O Cade decidiu, de forma preventiva, suspender as restrições impostas pela Meta (WhatsApp e Facebook) ao uso do WhatsApp Business API por provedores de IA concorrentes da Meta AI. A decisão foi formalizada em despacho da Superintendência-Geral publicado hoje, 12 de janeiro, e acompanha a instauração de inquérito administrativo para apurar possíveis infrações à ordem econômica relacionadas à alteração dos termos do WhatsApp Business Solution, anunciada em outubro de 2025.
As mudanças proibiam que fornecedores de IA generalista utilizassem a API do WhatsApp Business quando a oferta dessas tecnologias fosse a funcionalidade principal, com eficácia plena prevista para 15 de janeiro de 2026. A medida preventiva determina que a Meta suspenda e se abstenha de aplicar essas disposições até decisão final de mérito ou determinação em sentido contrário, com multa diária de R$ 250 mil em caso de descumprimento.

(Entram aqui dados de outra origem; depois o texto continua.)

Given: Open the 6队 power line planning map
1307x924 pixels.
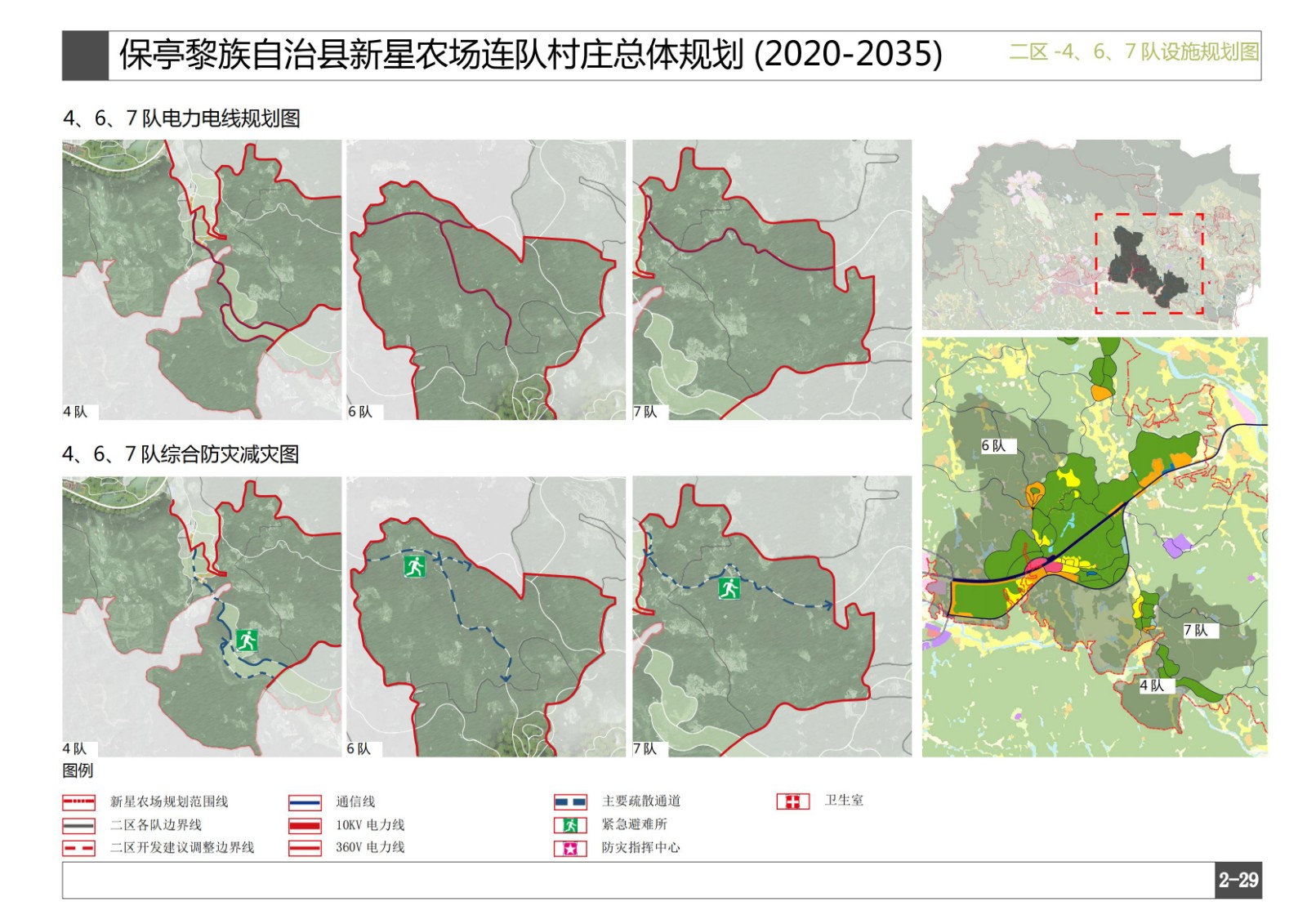Looking at the screenshot, I should click(486, 279).
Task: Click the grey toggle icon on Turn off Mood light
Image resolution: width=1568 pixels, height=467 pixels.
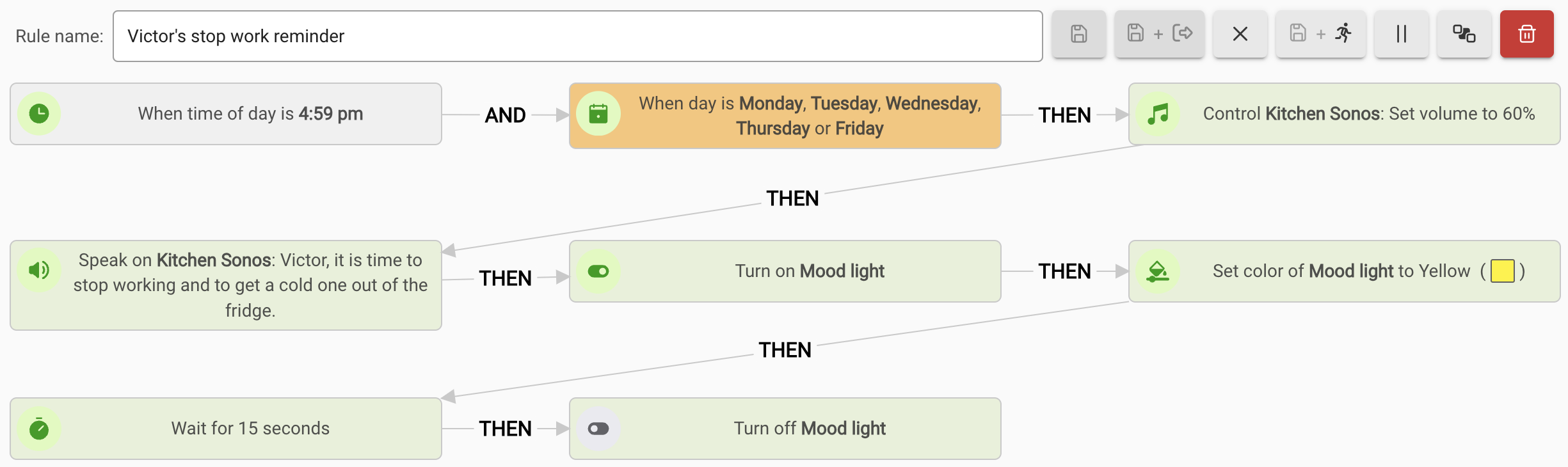Action: (x=598, y=429)
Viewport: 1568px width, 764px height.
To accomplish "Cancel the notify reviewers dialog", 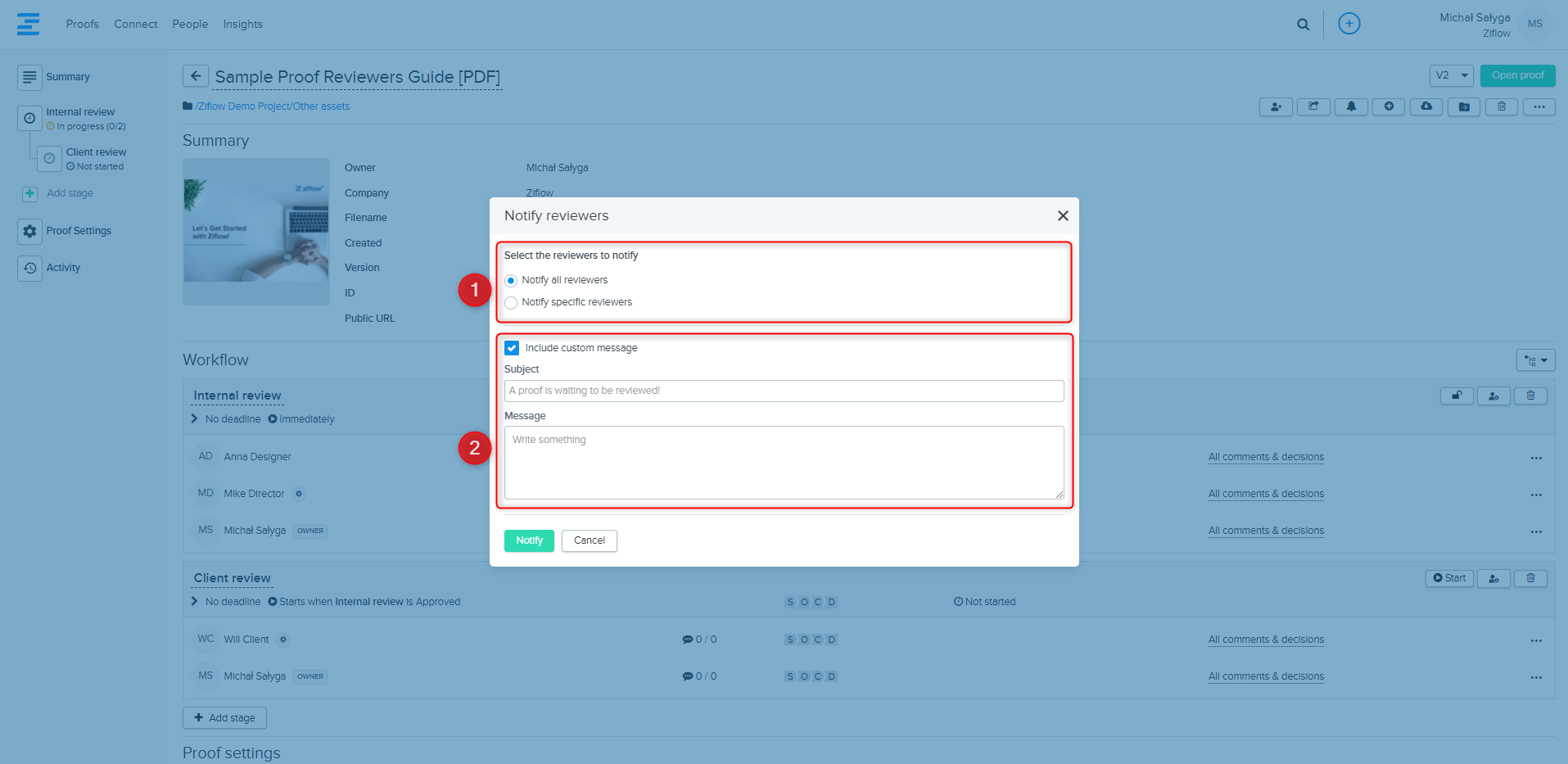I will tap(589, 540).
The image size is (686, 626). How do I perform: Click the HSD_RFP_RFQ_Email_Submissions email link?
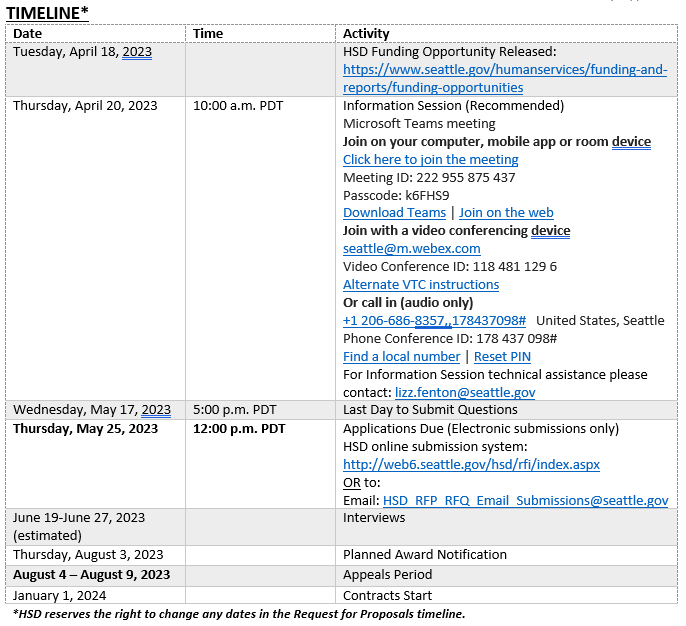tap(525, 501)
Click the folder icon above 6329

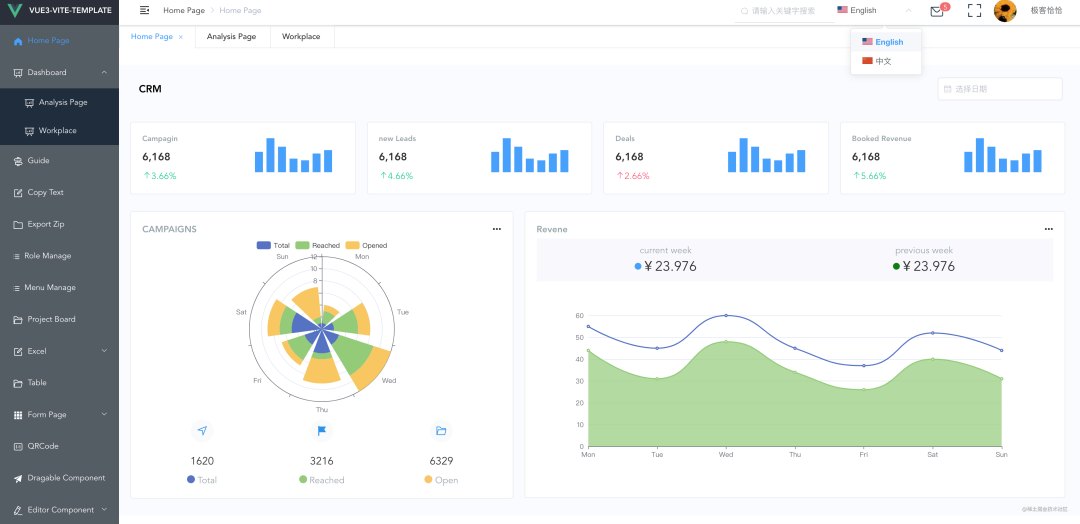(x=441, y=431)
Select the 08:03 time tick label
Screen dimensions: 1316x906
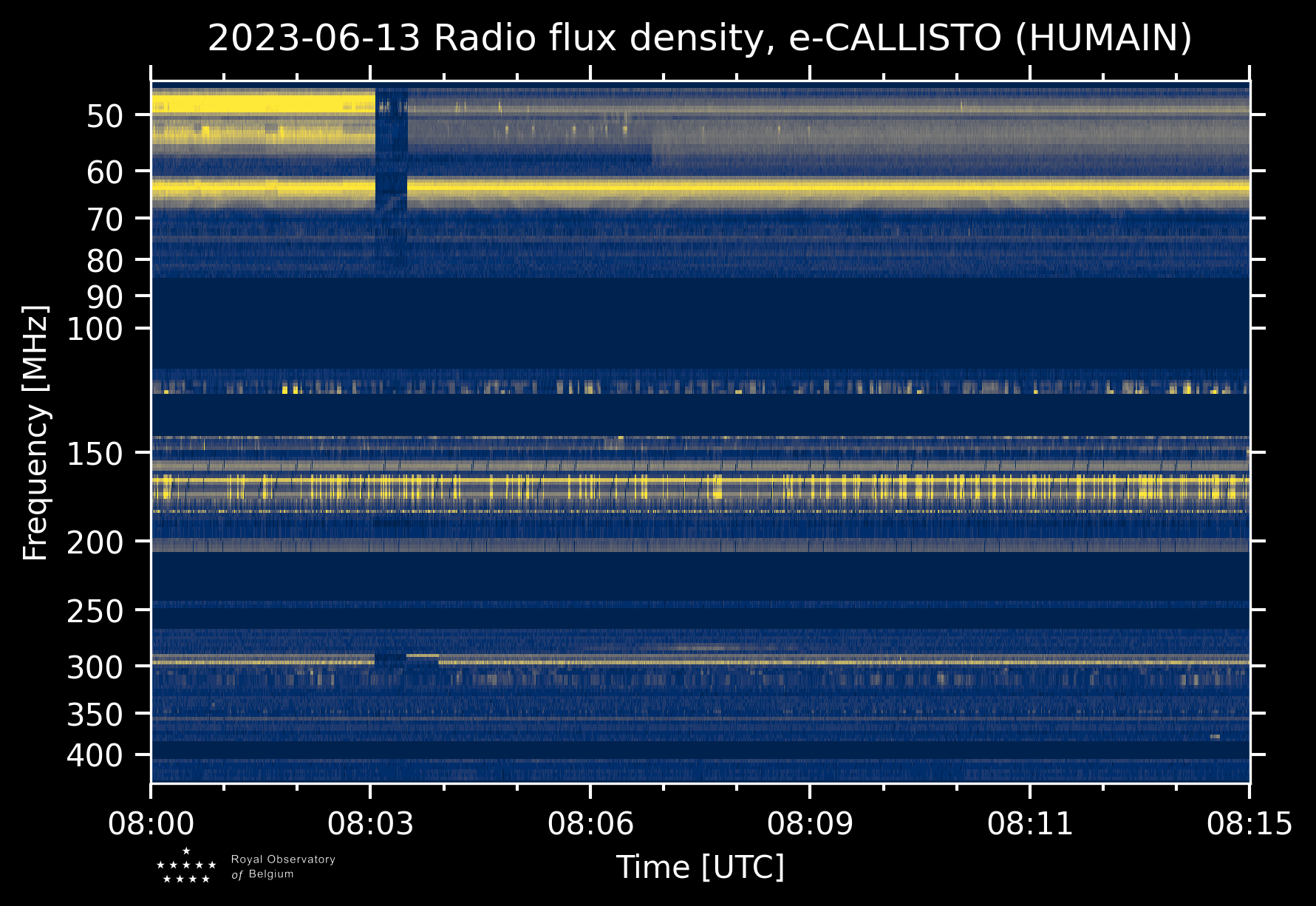tap(370, 823)
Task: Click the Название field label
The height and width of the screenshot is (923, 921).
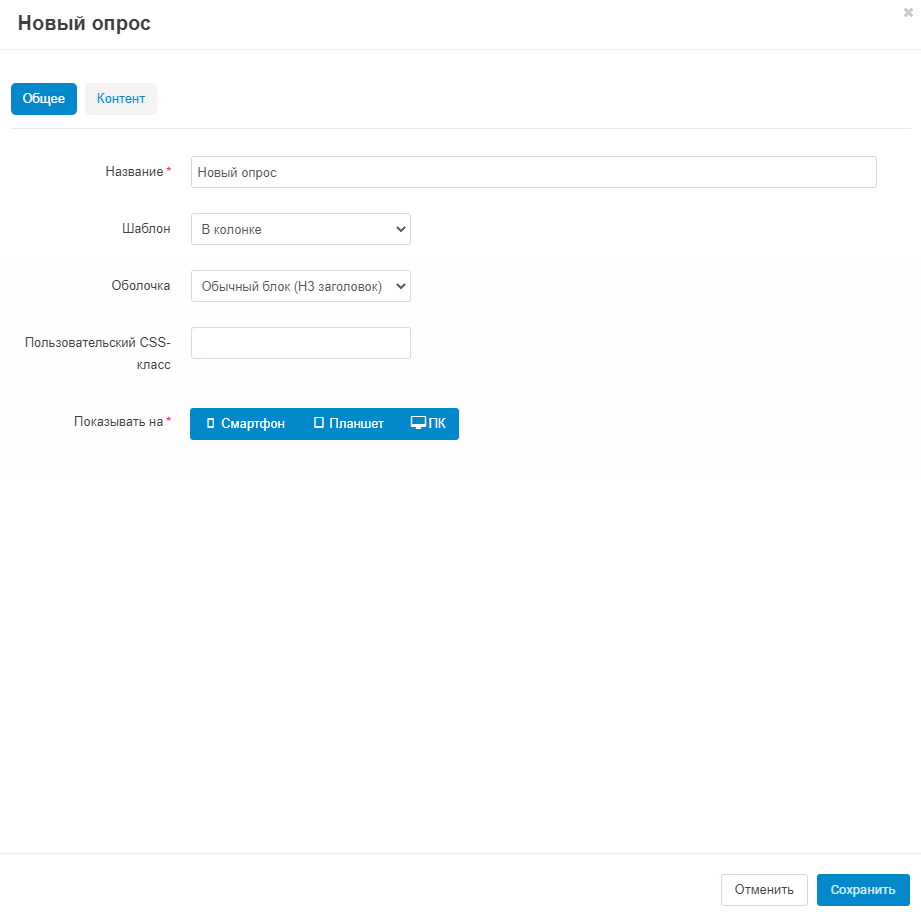Action: tap(134, 172)
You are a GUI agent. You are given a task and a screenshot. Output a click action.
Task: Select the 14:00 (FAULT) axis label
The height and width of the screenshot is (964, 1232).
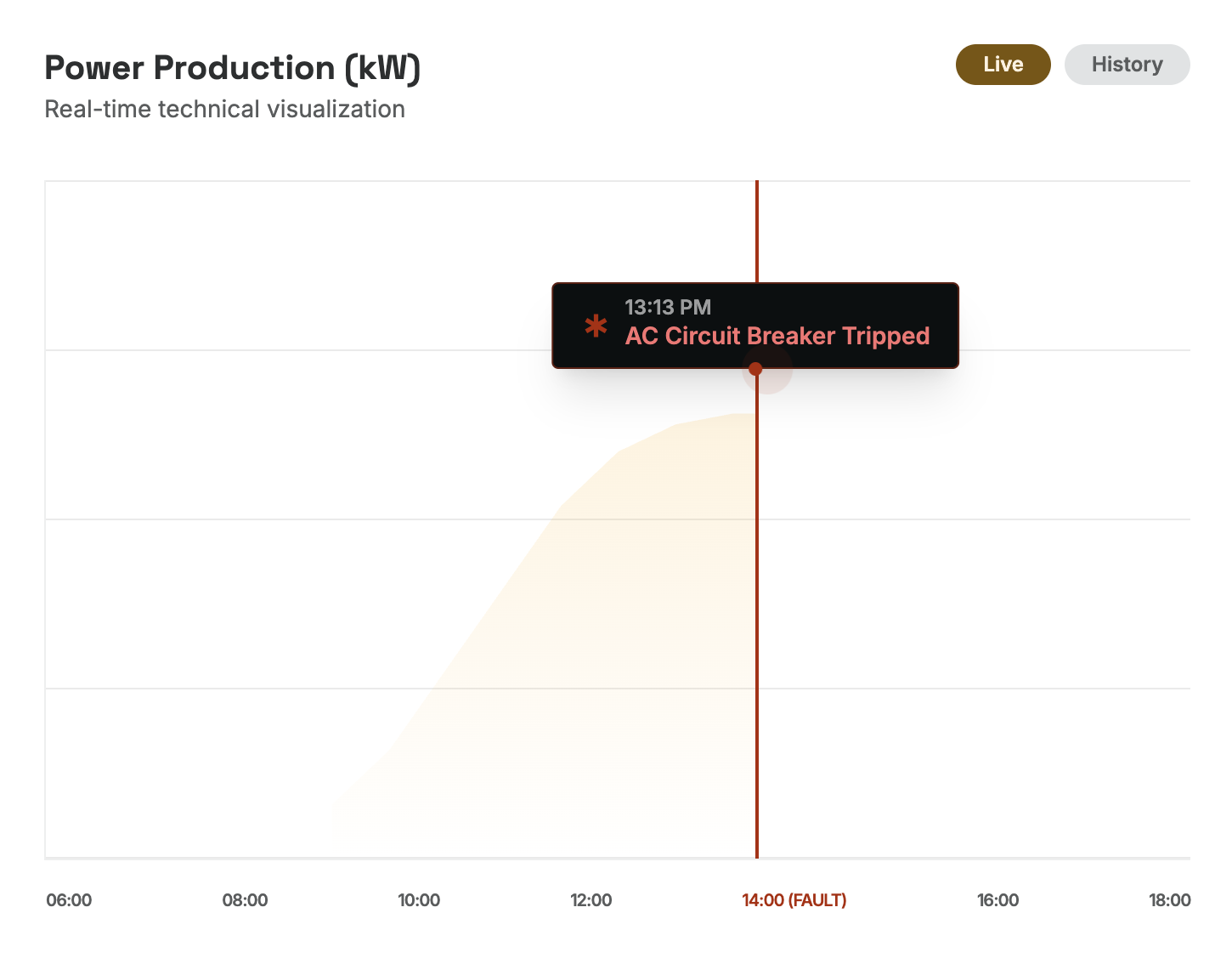794,899
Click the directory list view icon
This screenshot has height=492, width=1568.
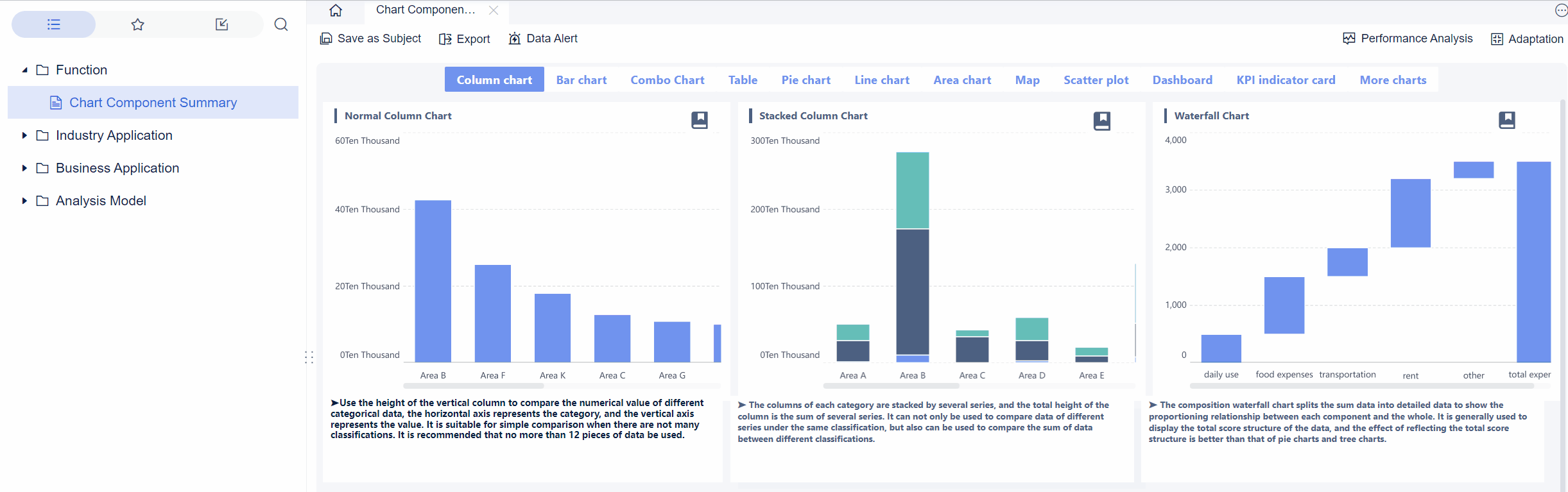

A investigação teve início a partir de representação apresentada pelas empresas Luzia (Factoría Elcano S.L.) e Zapia (Brainlogic AI S.A.S.). Segundo as representantes, a alteração contratual teria efeito excludente ao impedir que soluções de IA concorrentes da Meta AI continuassem operando no WhatsApp, plataforma considerada dominante no mercado brasileiro de mensageria instantânea. A SG identificou indícios de abuso de posição dominante, com potencial fechamento de mercado, criação de barreiras à entrada e favorecimento de serviço próprio, conforme o artigo 36 da Lei nº 12.529/2011, embora tenha apontado que a medida da Meta pode ser desproporcional aos objetivos alegados de proteção de infraestrutura e modelo de negócios.
O Cade ressaltou a preservação do ambiente concorrencial no WhatsApp, destacando que a plataforma reúne mais de 150 milhões de usuários no Brasil e apresenta fortes efeitos de rede. A exclusão de provedores de IA concorrentes poderia reduzir a oferta de soluções aos usuários, gerar efeitos de lock-in e comprometer a dinâmica de um mercado emergente.
Além da suspensão das restrições, a autoridade determinou que a Meta se abstenha de editar novas normas com efeitos semelhantes durante a tramitação do inquérito e que divulgue o inteiro teor da decisão em sua página na internet, além de comunicar formalmente, em até cinco dias, os provedores de IA que seriam afetados pela atualização dos termos. A fase de instrução deverá analisar os termos contratuais do WhatsApp Business, o funcionamento das APIs, ouvir agentes de mercado e avaliar impactos concorrenciais, com o objetivo de definir medidas definitivas ao final do processo.
Não é um caso isolado: decisões semelhantes já foram tomadas ao redor do mundo. Hoje, a Itália também determinou a abertura do ecossistema da Meta para IAs rivais, conforme apuração da Reuters. O Cade reforça que sua atuação busca preservar a competição em um segmento tecnológico em rápida evolução.